Why I can not enter correct upper function using cuda-gdb?

202476410arsmart · December 4, 2023, 3:29am

I am running this code:
this

/temp_can$ nvcc -o sgemm_nt_1 sgemm_nt_1.cu -arch=sm_80 -std=c++17 -I ../cutlass/include -I ../cutlass/tools/util/include --expt-relaxed-constexpr -g -G
[1]+  Killed                  cuda-gdb sgemm_nt_1

:~/temp_can$ 
:~/temp_can$ cuda-gdb sgemm_nt_1
NVIDIA (R) CUDA Debugger
11.7 release
Portions Copyright (C) 2007-2022 NVIDIA Corporation
GNU gdb (GDB) 10.2
Copyright (C) 2021 Free Software Foundation, Inc.
License GPLv3+: GNU GPL version 3 or later <http://gnu.org/licenses/gpl.html>
This is free software: you are free to change and redistribute it.
There is NO WARRANTY, to the extent permitted by law.
Type "show copying" and "show warranty" for details.
This GDB was configured as "x86_64-pc-linux-gnu".
Type "show configuration" for configuration details.
For bug reporting instructions, please see:
<https://www.gnu.org/software/gdb/bugs/>.
Find the GDB manual and other documentation resources online at:
    <http://www.gnu.org/software/gdb/documentation/>.

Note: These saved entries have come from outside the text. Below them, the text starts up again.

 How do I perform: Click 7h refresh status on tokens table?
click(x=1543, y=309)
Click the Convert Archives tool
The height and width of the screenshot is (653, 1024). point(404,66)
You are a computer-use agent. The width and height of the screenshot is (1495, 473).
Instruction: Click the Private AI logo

--Type <RET> for more, q to quit, c to continue without paging--
For help, type "help".
Type "apropos word" to search for commands related to "word"...
Reading symbols from sgemm_nt_1...
(cuda-gdb) break sgemm_nt_1.cu:202
Breakpoint 1 at 0xdb6a: file sgemm_nt_1.cu, line 238.
(cuda-gdb) run
Starting program: /home/zyhuang/temp_can/sgemm_nt_1 
[Thread debugging using libthread_db enabled]
Using host libthread_db library "/lib/x86_64-linux-gnu/libthread_db.so.1".
[Detaching after fork from child process 115566]
[New Thread 0x7fffdffff000 (LWP 115570)]
[New Thread 0x7fffdf7fe000 (LWP 115571)]
Using device 0: NVIDIA A100 80GB PCIe  (SM80, 108 SMs)
M = 5120
N = 5120
K = 4096
Verification by comparison with cuBLAS is disabled, either because the CMake option CUTLASS_ENABLE_CUBLAS was explicitly set to OFF, or because CMake could not find cuBLAS.  If you would like to enable verification with cuBLAS, please set the CMake option CUTLASS_ENABLE_CUBLAS to ON, rerun CMake, and recompile this example.
[Switching focus to CUDA kernel 0, grid 1, block (0,0,0), thread (224,0,0), device 0, sm 0, warp 7, lane 0]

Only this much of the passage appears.